1. Introduction
The camera module is an important component of digital products such as smartphones and personal computers [
1]. In order to produce high quality and high resolution cameras, defect detection on the lens surface of camera modules is an essential process in the production process. Due to the large gap between the camera module lens surface defect features and the target features of the mainstream dataset, which are small target features, the detection accuracy of traditional machine vision algorithms on the camera module lens surface defect detection is not high. In the actual production process, the camera module factory needs to go through a series of processing procedures, such as FPC board cleaning, baking FPC board, wafer fixing, baking wafers, binding, focusing and other processes [
2]. As the industrial production workshop is not the ideal dust-free environment, resulting in the module in the processing and installation process, there are often dust, lint and other foreign objects falling on the surface of the camera lens, resulting in the camera module lens surface white spots, white dots, scratches, hair filaments, foreign objects and dirt and other defects, seriously affecting the imaging quality. At present, in the actual production of enterprise, camera module defect detection mainly relies on manual inspection or traditional machine vision inspection technology [
3]. For manual inspection, it often produces low efficiency, low detection accuracy and high labor cost. The manual inspection facilities commonly used are shown as
Figure 1, where
Figure 1a shows an eight times magnifying glass and
Figure 1b shows a chromaticity meter. As for the traditional machine vision inspection technology, it can meet the requirements of industrial reality in terms of accuracy and real-time. However, its adaptability to different features is less than satisfactory, and the feature extraction ability for deep features is limited, which makes it difficult to adapt to the complex and diverse defect requirements on the surface of camera module lenses [
4]. Therefore, how to quickly and accurately detect the defects on the lens surface of camera modules is an urgent problem in the camera module production line.

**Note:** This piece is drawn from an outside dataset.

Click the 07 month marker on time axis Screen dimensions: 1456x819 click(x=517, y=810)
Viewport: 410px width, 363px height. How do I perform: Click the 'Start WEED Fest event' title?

From the above analysis, it can be seen that camera module lens surface defect detection has high engineering significance and has become an important research topic in the field of defect detection. Traditional machine vision detection algorithms can only extract shallow features of the image, resulting in limited detection accuracy. Deep learning technology has excellent feature learning and feature expression capabilities, and can extract features layer by layer, taking the strengths of the other to complement the weaknesses of the other, effectively improving the accuracy of defect detection [
5,
6,
7]. From the perspective of scientific research, there is still no universal automatic detection algorithm for camera module lens surface defect detection based on deep learning. Therefore, it is of high practical significance to study an algorithm for camera module lens surface defect detection both in the engineering field and in the academic field of research. In view of this, this paper carries out a study of a deep learning-based surface defect detection method for camera module lenses.
2. Related Works
Defect Detection based on Machine Learning: Chang, C.F. [
4] proposed an automatic detection method for compact camera lenses using circular Hough transform, weighted Sobel filter and polar transform, and used a machine learning support vector machine method to obtain accurate detection results. To improve the accuracy and speed of optical lens image thresholding segmentation in optical lens defect detection, Cao Yu et al. [
8] proposed a new particle swarm algorithm (PSO) and Otsu thresholding segmentation algorithm, which improves the PSO weight factor update strategy and the global search capability, and assigns the optimal position calculated to the Otsu algorithm, and finally achieves the threshold segmentation of optical lens images. In order to improve the defect detection accuracy of small size curved optical lenses, Pan, J.D. et al. [
9] proposed a comprehensive defect detection system based on transmission streak deflection method, dark field illumination and light transmission, and the experimental results show that the proposed system can be applied to the actual mass production of small size curved optical lenses. For defect detection in electronic screens, Gao Yan et al. [
10] designed an image processing-based screen defect detection algorithm. Based on the new edge detection algorithm, the defective part is detected by comparing the grayscale difference between the normal and defective regions, thus different types of defects in the screen can be located efficiently and accurately. Although the method basically meets the requirements of industrial sites in terms of detection speed and accuracy, the setting of many parameters in the algorithm is highly dependent on manual experience, so it is difficult to be widely promoted in the industrial inspection field. To improve the detection of fabric defects, Deng Chao et al. [
11] proposed a new algorithm based on edge detection. Fabric defects are detected as the edges of normal texture by using the texture edges generated by the defects and normal texture in the fabric image. Using the directionality of the Sobel operator, the horizontal and vertical gradients of the fabric defects are enhanced, respectively, and the horizontal and vertical gradients of the RGB image are computed for edge detection, and the final detection is performed by image fusion and binarization. However, when the fabric is wrinkled or the sample is not placed correctly, the detection accuracy will be greatly decreased.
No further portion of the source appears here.